Welcome to our Scandinavian Modern cabin kitchen reveal! In this post, I’ll be sharing the process of renovating our cabin kitchen and our experience doing an IKEA kitchen.
Say hello to our beautiful Scandinavian Modern Wisconsin cabin kitchen that my husband and I renovated on a budget.
We couldn’t be happier with how this IKEA kitchen turned out and I’m excited to dive deeper into all of the details of this renovation.
The Scandi/Mod Design
The overall vibe of our cabin is Scandinavian-modern with a rustic twist. We purchased the home from owners of 30 years who did a great job preserving the natural wood paneling in the home. There was a lot of carpet — even on the kitchen island (3,000 sq. ft. to be exact) — and an original kitchen that badly needed some tender love and care.

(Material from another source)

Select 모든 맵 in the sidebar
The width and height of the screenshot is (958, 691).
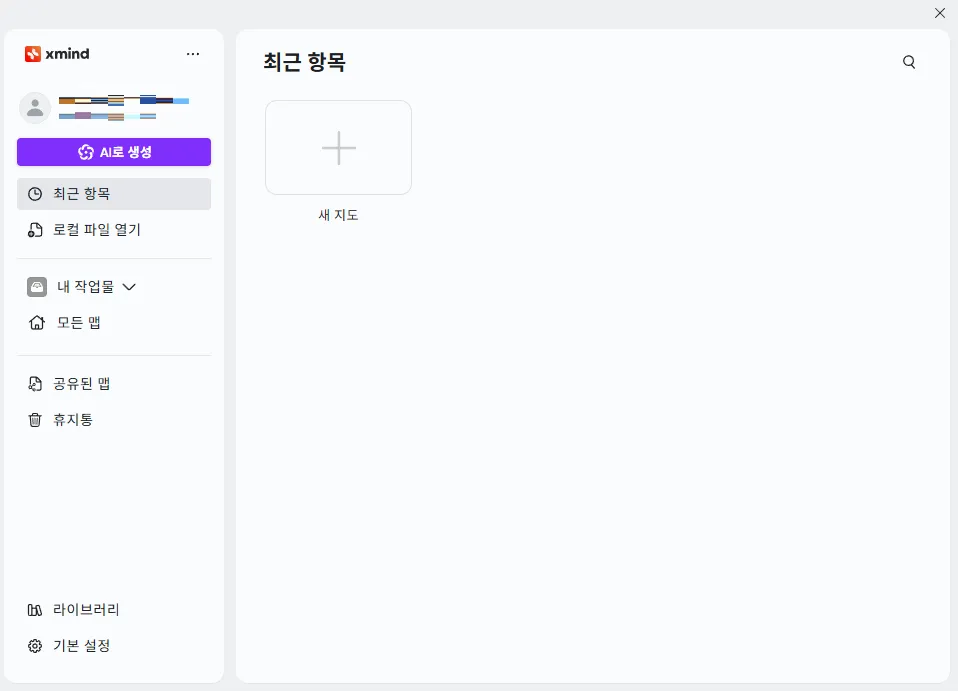[x=79, y=322]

Our goal with this renovation was to infuse the home with Scandinavian modern vibes while keeping the true charm (insert: wood paneling) of the cabin.
With that in mind, we kept the wood paneling on the walls and ceiling and installed a beautiful white backsplash with white paint to finish it off. Instead of doing white or natural wood cabinets, we went green/grey to make sure it paired nicely with the wood paneling.

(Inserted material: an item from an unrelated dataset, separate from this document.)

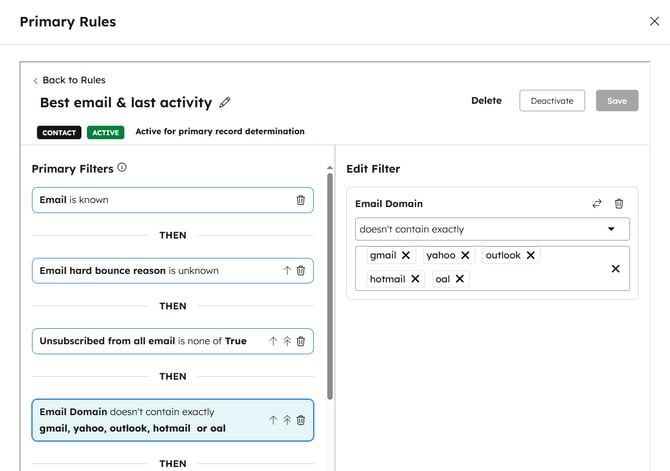Image resolution: width=670 pixels, height=471 pixels.
Task: Delete the 'Email hard bounce reason' filter
Action: [x=301, y=270]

The majority of the materials used for this project came from IKEA with the exception of just a few things. Below you will find links to everything plus my opinion on the process 😀
Cabinets & Hardware
Hello COVID, hello delays! When souring cabinets for this project, we wanted to stay on a pretty tight budget, while managing crazy shipping delays due to COVID. I priced options at Menards, BOXI, and IKEA and ended up going the IKEA route because they were priced the best (by far) and had the fastest delivery time (so they said).
IKEA cabinets come unassembled, so it’s truly a DIY project knowing that you have to put them together and hang them yourself. Both Menards and BOXI came assembled, jacking the price up.
We chose to go with IKEA’s BODARP Matte Gray/Green Cabinets because I loved the flat-panel Scandinavian vibe, plus I got my green kitchen without having to paint the cabinets and spend even more money.
I absolutely love how the gray/green color pairs with the white oak LVP flooring and the amazing original woodworking. I think white would have been too stark/modern, and I’m really happy with this color choice.
The hardware we purchased for these cabinets was also IKEA. At $4 a piece, these Hackas matte black cabinet pulls are truly a stellar deal and offer an excellent modern vibe
One thing that we love about IKEA is that it’s truly a one-stop-shop. Their kitchens are designed with room for standard appliances and we decided to purchase directly from IKEA for a few reasons.
- Timing: shipping was 4 weeks.
- Cost: you really can’t beat IKEA prices.
- Convenience: the fact that you can order everything at once and not have to bounce around from shop to shop is really nice.
- Sale: at the time of purchase, they were having their 20% off friends and family sale, which drove the price down even more.
I will say that these are by no means high-end appliances. But, again, this is our cabin kitchen and we were looking for affordable options. While we got a really great deal on these appliances, I have one massive caveat. THE DANG STICKY PLASTIC PROTECTOR.
The appliances come wrapped in a sticky plastic protector and you have to manually peel them off. It is so hard to remove this sticky mess, especially from the crevasses.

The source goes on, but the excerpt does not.